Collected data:
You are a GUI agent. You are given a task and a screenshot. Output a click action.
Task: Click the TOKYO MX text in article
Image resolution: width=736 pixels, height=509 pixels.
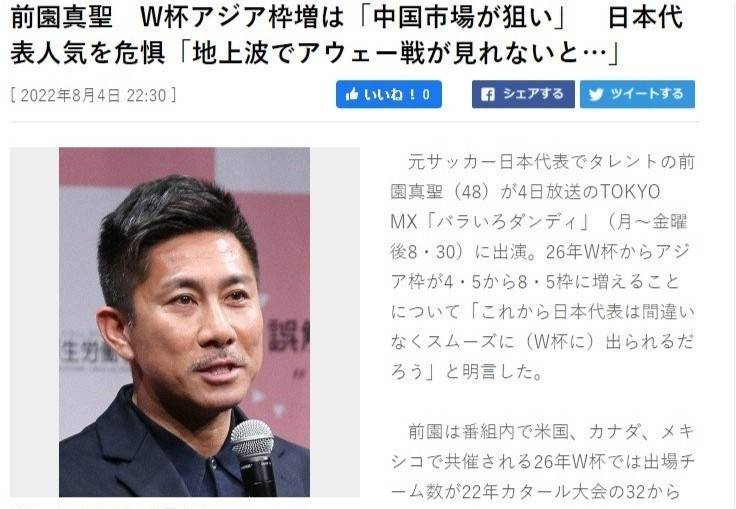pyautogui.click(x=525, y=207)
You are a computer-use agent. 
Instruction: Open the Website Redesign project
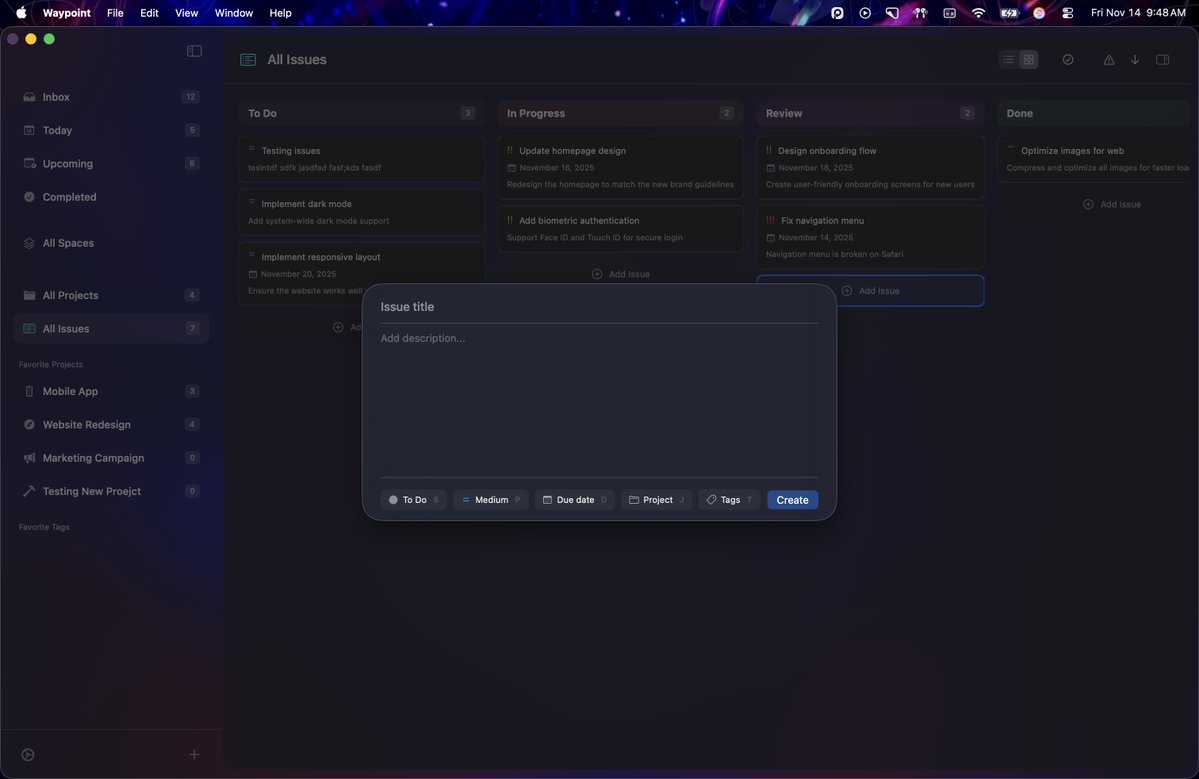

Exercise description - Pull every line containing the word "agent" out of the entries above.

Response to this task -
You are a GUI agent. You are given a task and a screenshot. Output a click action.
You are a computer-use agent. 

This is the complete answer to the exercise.